Directions for this task – Below are the entries. Transcribe exactly the lines from the one with "フルーツ (107, 152)" through the one with "[User Icon] (201, 94)", ends included, and leave out all others.

(Beginning of Data for analysis)

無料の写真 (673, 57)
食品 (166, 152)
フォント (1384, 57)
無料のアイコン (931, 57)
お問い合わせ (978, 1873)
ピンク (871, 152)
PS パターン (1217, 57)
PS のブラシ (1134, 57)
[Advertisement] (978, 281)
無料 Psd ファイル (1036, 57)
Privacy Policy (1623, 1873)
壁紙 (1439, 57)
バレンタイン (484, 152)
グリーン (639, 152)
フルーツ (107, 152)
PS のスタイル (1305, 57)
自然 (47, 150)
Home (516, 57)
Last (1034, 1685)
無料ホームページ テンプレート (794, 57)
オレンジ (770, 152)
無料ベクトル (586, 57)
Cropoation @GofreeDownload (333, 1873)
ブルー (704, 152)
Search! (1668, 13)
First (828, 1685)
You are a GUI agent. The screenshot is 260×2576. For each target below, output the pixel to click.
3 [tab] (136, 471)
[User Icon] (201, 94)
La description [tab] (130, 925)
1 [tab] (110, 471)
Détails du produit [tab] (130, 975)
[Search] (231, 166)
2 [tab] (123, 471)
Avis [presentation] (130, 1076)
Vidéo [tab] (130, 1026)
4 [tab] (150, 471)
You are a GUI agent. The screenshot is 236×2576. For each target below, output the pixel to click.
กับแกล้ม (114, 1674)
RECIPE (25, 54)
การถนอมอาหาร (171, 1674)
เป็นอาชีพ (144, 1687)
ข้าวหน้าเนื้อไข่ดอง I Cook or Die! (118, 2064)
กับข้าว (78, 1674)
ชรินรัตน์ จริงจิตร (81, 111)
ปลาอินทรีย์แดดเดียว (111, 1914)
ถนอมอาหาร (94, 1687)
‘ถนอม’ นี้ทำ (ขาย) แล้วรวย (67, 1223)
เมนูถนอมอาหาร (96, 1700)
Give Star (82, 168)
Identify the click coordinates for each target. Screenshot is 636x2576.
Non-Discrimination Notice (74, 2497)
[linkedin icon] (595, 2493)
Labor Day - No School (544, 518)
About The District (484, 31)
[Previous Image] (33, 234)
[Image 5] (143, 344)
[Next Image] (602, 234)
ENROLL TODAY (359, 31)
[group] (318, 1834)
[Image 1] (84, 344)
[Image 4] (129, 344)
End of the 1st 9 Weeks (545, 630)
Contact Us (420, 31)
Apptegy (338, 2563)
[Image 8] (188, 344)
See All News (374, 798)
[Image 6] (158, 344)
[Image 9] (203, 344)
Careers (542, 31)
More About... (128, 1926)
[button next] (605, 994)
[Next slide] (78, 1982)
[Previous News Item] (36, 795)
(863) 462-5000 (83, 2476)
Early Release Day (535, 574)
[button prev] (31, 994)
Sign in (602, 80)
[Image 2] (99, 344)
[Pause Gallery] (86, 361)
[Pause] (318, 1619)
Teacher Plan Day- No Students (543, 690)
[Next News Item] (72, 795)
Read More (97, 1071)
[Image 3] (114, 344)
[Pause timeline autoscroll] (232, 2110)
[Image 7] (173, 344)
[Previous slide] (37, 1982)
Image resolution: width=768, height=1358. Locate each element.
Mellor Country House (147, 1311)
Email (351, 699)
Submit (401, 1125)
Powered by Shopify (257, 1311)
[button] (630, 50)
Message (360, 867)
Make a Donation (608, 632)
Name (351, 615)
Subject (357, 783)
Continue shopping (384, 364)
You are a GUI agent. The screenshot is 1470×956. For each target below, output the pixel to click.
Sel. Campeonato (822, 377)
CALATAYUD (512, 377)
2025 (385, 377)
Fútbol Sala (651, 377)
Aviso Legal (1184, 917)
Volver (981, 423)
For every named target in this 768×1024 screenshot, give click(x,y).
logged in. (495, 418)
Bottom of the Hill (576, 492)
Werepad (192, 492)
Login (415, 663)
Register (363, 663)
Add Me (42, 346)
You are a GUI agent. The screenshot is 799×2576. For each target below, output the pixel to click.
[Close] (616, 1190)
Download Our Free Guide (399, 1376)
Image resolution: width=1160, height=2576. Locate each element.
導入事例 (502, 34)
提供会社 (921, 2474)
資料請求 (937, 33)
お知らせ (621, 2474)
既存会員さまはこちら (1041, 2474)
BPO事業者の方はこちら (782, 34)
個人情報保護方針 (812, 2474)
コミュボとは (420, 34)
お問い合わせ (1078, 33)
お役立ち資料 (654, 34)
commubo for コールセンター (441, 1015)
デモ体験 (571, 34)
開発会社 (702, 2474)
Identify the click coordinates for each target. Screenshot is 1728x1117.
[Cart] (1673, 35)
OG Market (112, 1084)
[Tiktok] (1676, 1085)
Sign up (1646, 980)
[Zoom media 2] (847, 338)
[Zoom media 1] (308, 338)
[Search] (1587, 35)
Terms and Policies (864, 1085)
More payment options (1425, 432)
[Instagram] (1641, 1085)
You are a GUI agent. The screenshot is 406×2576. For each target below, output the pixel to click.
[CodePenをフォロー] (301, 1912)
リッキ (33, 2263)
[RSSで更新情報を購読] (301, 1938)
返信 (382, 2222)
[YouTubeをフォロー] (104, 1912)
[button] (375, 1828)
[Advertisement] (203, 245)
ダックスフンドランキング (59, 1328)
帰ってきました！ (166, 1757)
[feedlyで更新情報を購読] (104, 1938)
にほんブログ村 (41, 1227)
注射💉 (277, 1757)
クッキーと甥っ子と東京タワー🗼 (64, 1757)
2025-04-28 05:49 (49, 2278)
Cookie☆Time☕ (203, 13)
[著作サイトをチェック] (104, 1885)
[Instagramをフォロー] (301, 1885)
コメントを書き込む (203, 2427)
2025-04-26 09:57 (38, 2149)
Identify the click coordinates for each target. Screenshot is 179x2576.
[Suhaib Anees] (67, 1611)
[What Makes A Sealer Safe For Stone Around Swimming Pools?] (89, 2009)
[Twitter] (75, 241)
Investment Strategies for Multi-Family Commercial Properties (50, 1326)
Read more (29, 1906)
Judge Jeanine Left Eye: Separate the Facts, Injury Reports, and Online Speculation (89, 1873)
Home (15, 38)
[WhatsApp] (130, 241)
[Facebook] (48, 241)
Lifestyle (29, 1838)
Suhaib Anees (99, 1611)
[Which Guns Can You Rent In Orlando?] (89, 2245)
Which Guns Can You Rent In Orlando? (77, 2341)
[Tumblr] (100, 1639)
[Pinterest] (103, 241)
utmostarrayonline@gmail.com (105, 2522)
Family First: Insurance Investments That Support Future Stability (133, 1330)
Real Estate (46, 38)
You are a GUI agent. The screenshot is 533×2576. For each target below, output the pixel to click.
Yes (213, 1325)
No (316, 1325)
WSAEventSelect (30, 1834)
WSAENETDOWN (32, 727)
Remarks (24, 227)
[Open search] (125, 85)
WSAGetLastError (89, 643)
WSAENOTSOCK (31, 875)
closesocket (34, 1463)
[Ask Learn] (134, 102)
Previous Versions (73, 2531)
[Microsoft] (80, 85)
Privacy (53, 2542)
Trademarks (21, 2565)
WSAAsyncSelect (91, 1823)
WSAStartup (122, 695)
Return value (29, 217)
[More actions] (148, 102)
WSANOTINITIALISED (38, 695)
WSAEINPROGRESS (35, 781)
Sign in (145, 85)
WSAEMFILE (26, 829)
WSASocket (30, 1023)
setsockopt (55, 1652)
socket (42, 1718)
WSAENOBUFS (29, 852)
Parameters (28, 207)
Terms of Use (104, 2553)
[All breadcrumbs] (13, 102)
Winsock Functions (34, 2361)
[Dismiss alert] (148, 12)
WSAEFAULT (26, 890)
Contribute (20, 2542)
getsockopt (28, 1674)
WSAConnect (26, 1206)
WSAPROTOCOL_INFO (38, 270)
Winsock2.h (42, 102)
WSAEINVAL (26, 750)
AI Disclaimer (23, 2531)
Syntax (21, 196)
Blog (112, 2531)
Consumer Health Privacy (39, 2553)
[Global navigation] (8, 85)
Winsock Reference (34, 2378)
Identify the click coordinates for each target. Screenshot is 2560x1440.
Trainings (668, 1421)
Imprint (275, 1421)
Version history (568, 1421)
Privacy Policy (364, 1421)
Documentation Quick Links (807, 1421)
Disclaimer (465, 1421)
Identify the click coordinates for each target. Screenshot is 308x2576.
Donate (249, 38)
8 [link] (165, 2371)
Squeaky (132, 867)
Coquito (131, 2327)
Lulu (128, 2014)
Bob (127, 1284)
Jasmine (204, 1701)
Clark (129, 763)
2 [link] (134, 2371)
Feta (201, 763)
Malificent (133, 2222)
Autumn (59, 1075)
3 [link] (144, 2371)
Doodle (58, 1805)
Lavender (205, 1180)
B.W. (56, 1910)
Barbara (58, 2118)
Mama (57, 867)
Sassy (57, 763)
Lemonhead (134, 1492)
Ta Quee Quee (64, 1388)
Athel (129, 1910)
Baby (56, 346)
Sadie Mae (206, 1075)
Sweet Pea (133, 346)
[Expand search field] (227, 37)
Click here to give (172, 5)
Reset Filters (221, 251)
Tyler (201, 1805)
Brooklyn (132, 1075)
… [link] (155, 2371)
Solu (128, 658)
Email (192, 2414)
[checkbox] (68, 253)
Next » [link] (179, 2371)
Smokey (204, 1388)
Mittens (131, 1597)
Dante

(End of Data for analysis)

Answer to this task –
フルーツ (107, 152)
PS のスタイル (1305, 57)
自然 (47, 150)
Home (516, 57)
Last (1034, 1685)
無料ホームページ テンプレート (794, 57)
オレンジ (770, 152)
無料ベクトル (586, 57)
Cropoation @GofreeDownload (333, 1873)
ブルー (704, 152)
Search! (1668, 13)
First (828, 1685)
You are a GUI agent. The screenshot is 260×2576. For each target below, output the pixel to click.
3 [tab] (136, 471)
[User Icon] (201, 94)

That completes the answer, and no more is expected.